International Society for Music Education
- Abbreviation: ISME
- Formation: July 7, 1953; 72 years ago
- Type: Learned society
- Legal status: Society
- Purpose: Educational
- Headquarters: Melbourne, Australia
- Region served: Worldwide
- Membership: music education professionals
- Official language: English
- President: Bo-wah Leung
- Immediate Past President: Emily Akuno
- President Elect: Patricia Gonzalez
- Key people: Ryan Zellner, CEO
- Main organ: General Assembly
- Affiliations: International Music Council, UNESCO
- Website: www.isme.org

= International Society for Music Education =

International organization

The International Society for Music Education (ISME) is a professional organization of persons involved with music education. It was founded in Brussels in 1953 during the UNESCO-sponsored conference on "The Role and Place of Music in the Education of Youth and Adults". ISME's mission is to build a worldwide network of music educators, to advocate music education globally and across the lifespan, and to foster intercultural understanding and cooperation.

== Activities ==
The society holds conferences every two years in a different part of the world and include workshops, paper presentations, keynote addresses, symposia, and performances. In addition, ISME supports regional conferences in Africa, Asia Pacific, Europe, and the Americas, and has a range of specialist interest groups to nurture particular areas of music education. These specialist groups include seven long-established commissions that are focused on: research; community music activity; early childhood music education; education of the professional musician; policy: culture, education and media; music in schools and teacher education; and music in special education, music therapy and music medicine. Each commission holds a biennial seminar, usually immediately prior to the main conference. In addition, the world conference includes a forum for instrumental and vocal teachers.

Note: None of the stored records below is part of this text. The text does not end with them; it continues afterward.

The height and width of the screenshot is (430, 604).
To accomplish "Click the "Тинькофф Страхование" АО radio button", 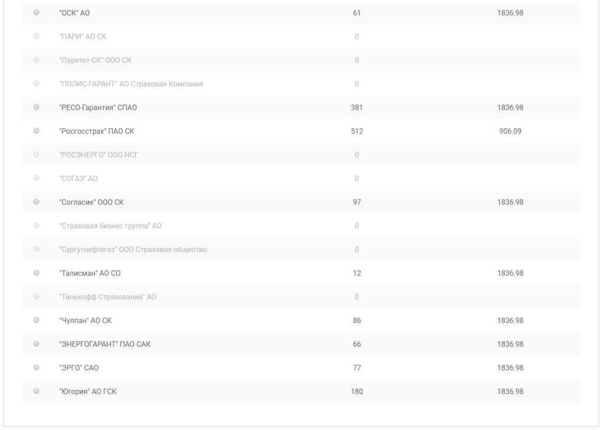I will click(x=37, y=296).
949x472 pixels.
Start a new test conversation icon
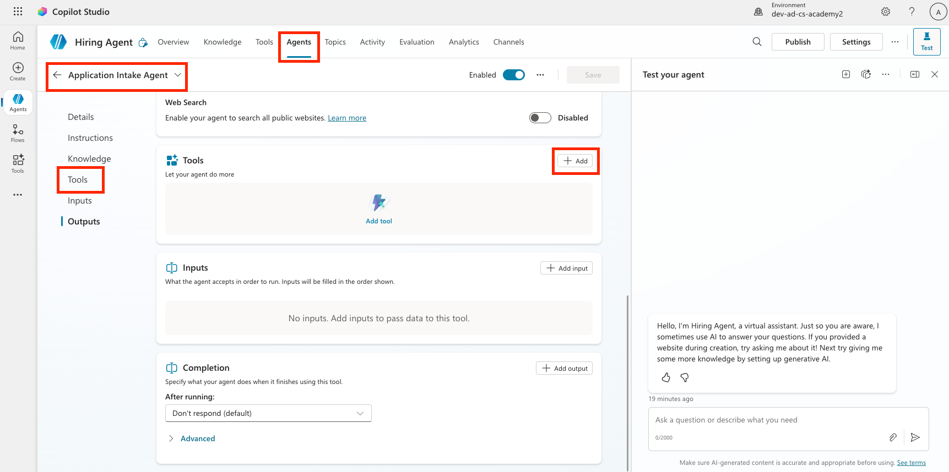846,74
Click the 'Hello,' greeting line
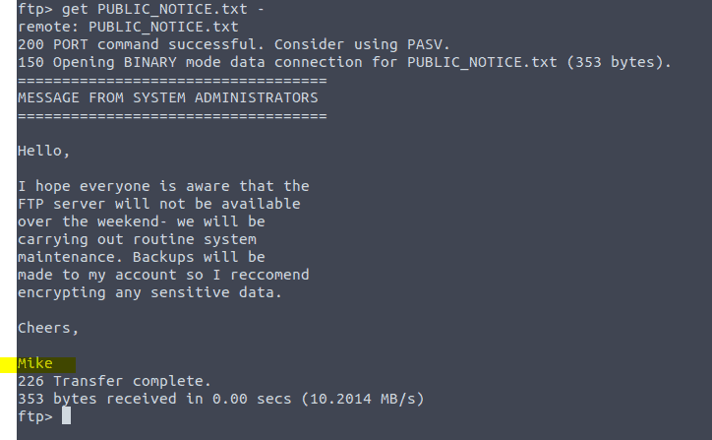The height and width of the screenshot is (440, 712). (x=43, y=151)
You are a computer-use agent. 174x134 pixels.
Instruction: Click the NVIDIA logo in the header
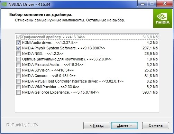tap(163, 19)
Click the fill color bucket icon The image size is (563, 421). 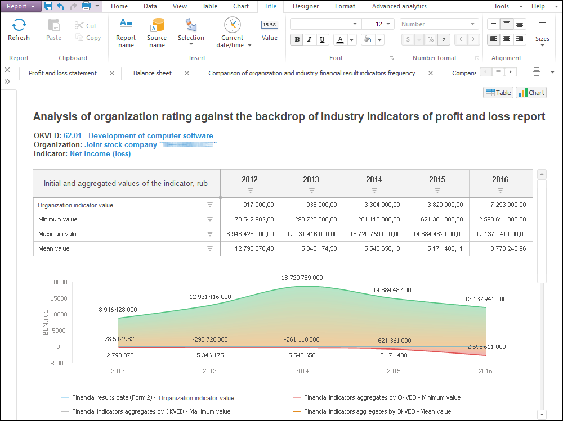click(367, 40)
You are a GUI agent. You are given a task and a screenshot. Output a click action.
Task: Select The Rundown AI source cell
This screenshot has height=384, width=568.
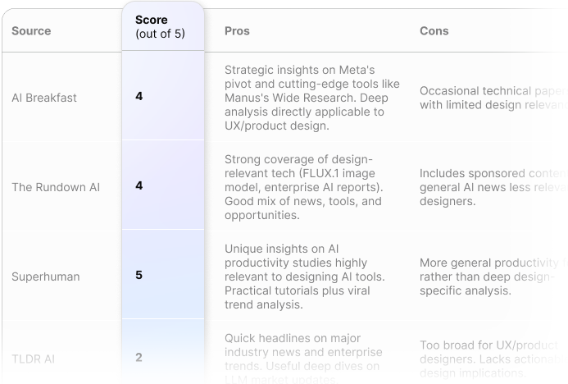[56, 187]
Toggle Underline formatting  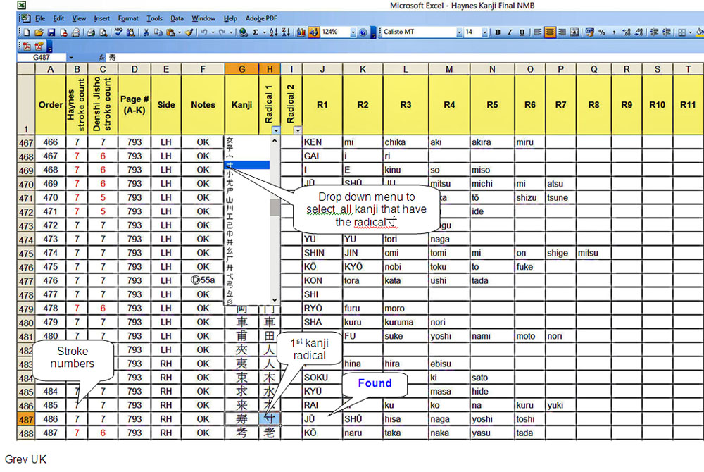coord(522,32)
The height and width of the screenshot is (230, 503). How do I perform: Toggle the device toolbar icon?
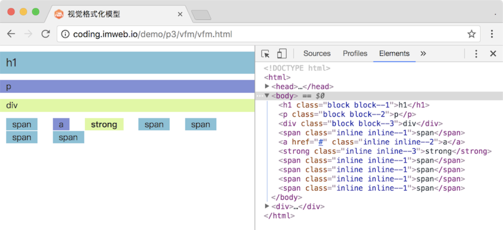tap(282, 54)
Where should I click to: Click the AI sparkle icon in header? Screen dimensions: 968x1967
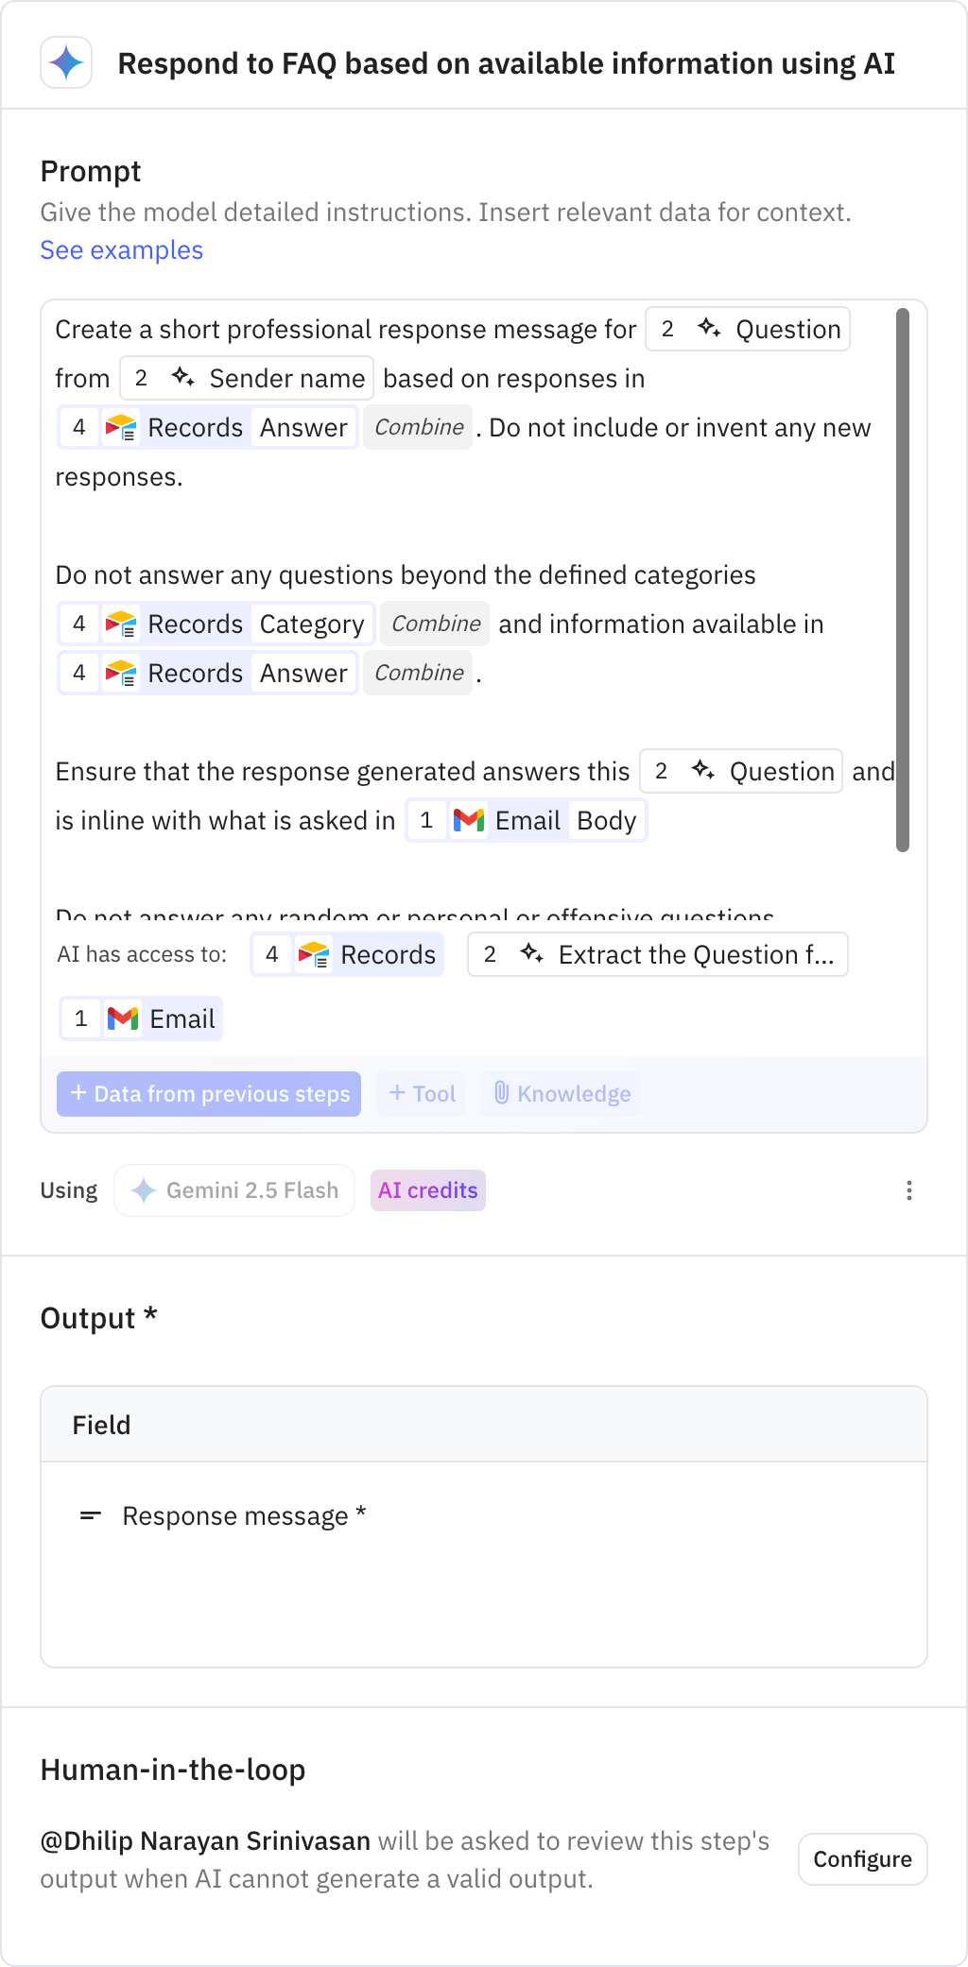(66, 63)
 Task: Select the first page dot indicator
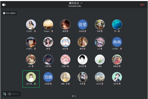(73, 96)
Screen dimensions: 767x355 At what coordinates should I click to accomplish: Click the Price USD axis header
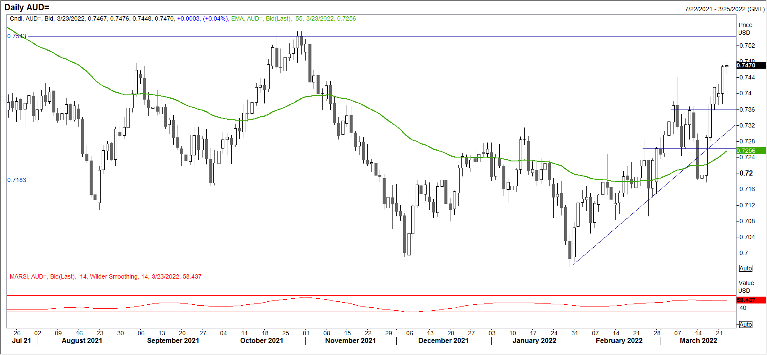(x=745, y=29)
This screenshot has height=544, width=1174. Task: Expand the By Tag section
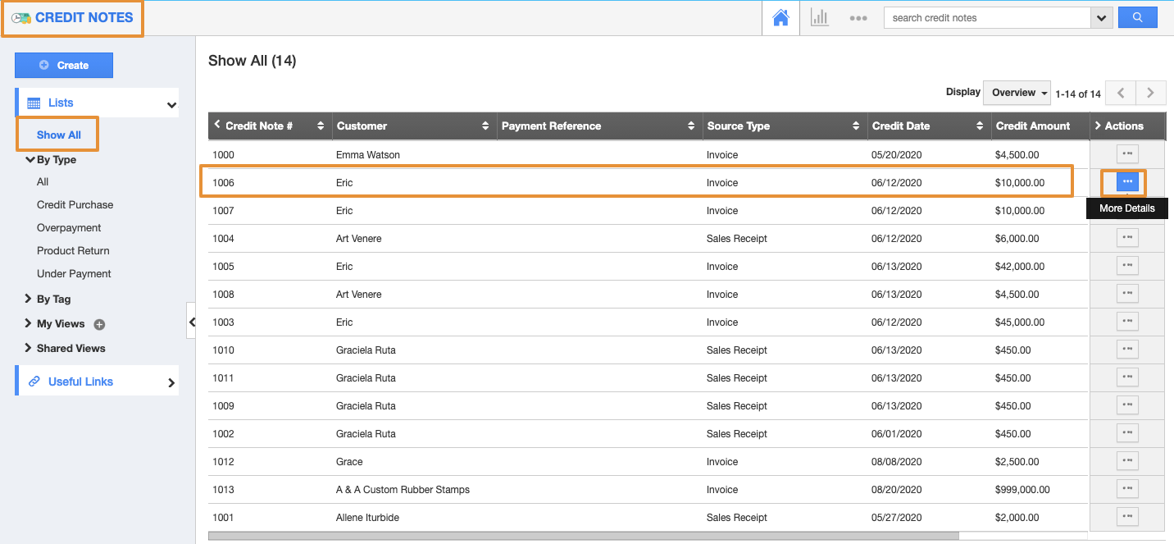[53, 299]
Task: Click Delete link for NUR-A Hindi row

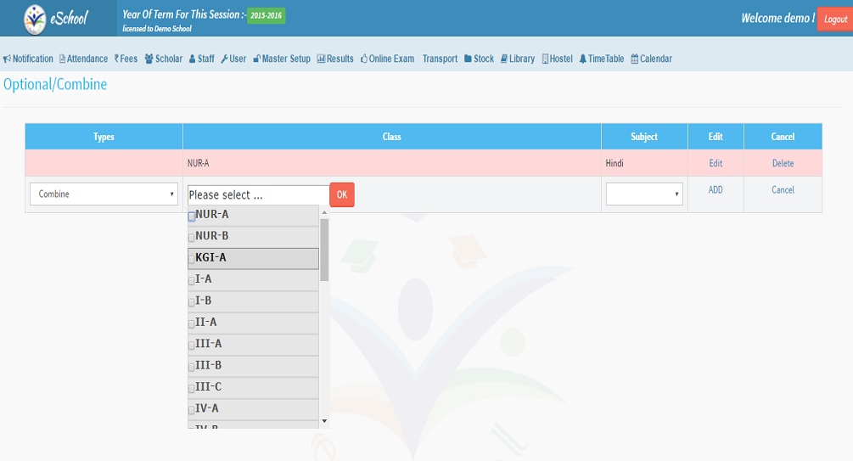Action: pyautogui.click(x=783, y=164)
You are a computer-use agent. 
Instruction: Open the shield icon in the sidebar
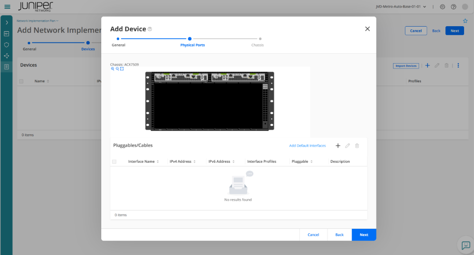6,45
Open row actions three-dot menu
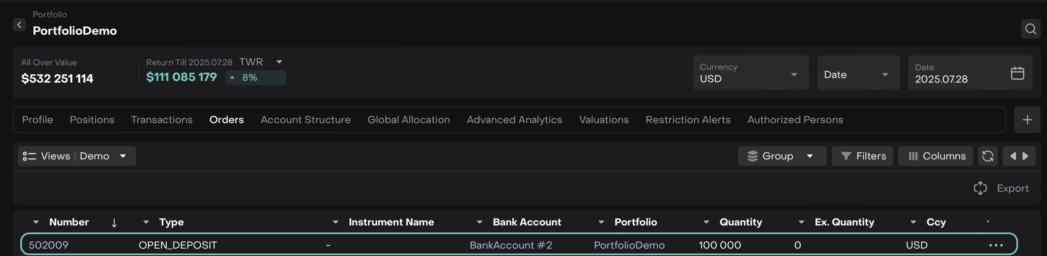The width and height of the screenshot is (1047, 256). coord(996,245)
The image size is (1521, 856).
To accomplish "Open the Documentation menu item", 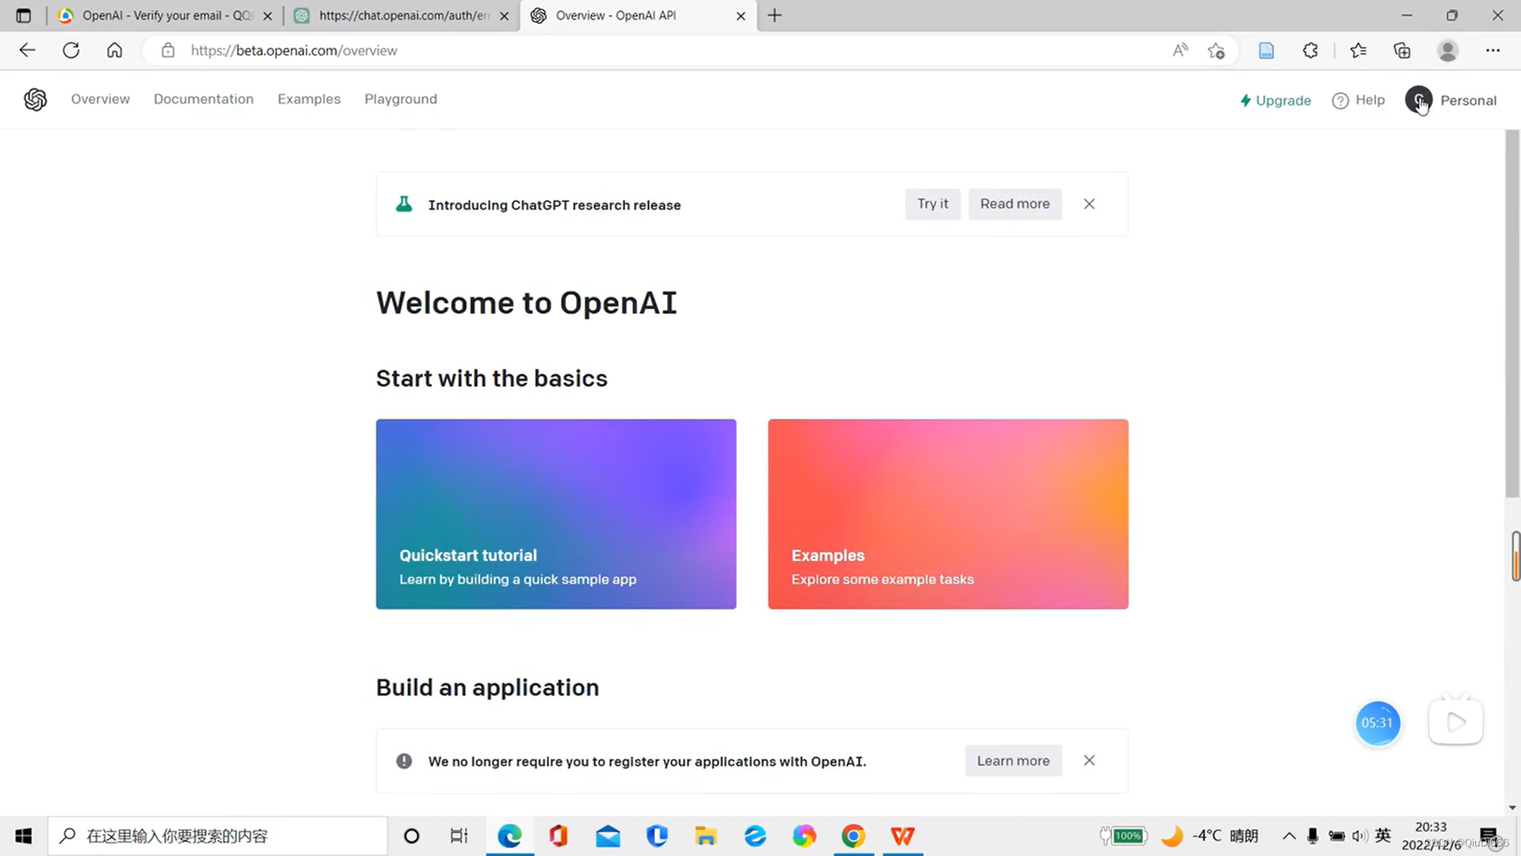I will [204, 98].
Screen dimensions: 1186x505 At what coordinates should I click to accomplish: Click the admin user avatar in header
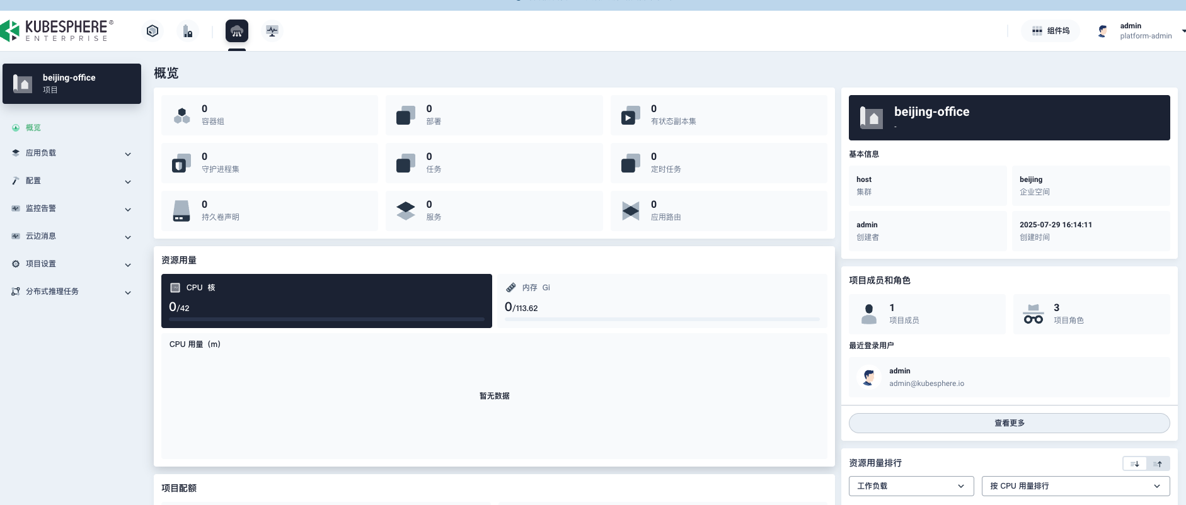1102,31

the society's main sponsor is the NAMM Foundation.

== Publications ==
The International Journal of Music Education is the official journal of the society and is published four times a year by SAGE Publications. Each year the society also produces a series of academic books through Routledge.

== Co-ordination and advisory work ==
The ISME International Office co-ordinates all communication related to the work of the society. The society acts in an advisory capacity to UNESCO and is a member of and closely affiliated to the International Music Council.